Step 1: Variables identification: the first step in this process is to identify two sets of variables. One set will comprise the alternatives to be ranked, and the other set will comprise the criteria that are to be used for ranking the alternatives. In this research, the ranking set consists of five ‘GBM elements’ and the reference set consists of three ‘benefit areas’. The five GBM elements are: GVP, TG, KA, KR, and FL, while the three benefit areas are: B1, B2, and B3. This will be explained in detail in Chapter 6. The decision problem is designed to rank GBM elements with reference to their dominance and influence on various benefit areas.

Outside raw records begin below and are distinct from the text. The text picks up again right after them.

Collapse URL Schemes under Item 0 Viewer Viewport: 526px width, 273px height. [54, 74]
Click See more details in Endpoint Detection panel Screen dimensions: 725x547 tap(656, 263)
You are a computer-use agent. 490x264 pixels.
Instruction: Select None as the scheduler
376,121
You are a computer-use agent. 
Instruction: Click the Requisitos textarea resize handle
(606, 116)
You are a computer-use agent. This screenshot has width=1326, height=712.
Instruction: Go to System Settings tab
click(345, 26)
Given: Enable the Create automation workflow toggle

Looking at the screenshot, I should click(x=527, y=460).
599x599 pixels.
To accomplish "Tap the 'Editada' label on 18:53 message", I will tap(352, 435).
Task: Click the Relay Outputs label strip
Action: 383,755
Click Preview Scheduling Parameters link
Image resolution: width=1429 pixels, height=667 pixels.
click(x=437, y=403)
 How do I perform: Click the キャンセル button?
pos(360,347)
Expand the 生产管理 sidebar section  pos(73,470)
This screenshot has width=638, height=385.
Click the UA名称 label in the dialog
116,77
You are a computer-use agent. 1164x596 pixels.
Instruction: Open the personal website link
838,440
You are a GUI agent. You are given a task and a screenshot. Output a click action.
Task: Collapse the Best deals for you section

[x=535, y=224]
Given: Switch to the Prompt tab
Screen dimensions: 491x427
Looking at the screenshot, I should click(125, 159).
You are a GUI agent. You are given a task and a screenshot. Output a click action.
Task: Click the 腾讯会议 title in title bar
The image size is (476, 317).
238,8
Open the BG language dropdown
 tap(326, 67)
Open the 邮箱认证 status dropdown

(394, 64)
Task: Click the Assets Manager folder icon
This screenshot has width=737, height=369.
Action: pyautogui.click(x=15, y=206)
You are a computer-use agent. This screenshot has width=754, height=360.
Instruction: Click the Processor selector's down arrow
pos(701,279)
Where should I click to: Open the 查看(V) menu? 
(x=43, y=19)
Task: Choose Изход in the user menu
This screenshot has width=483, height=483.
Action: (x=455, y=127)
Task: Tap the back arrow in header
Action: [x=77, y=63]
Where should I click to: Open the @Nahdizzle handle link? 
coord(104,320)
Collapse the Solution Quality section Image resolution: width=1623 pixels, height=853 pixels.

Step 2: Contextual relationship: this step can be considered the backbone for IRP and needs great attention. In this study, the contextual relationship is the 'influence of GBM elements in different benefit areas'. The elements having more influence will be ranked higher. These relationships have been extracted from the interview analysis. Although there were no direct questions about these relationships, the researcher was able to document them during the analysis process.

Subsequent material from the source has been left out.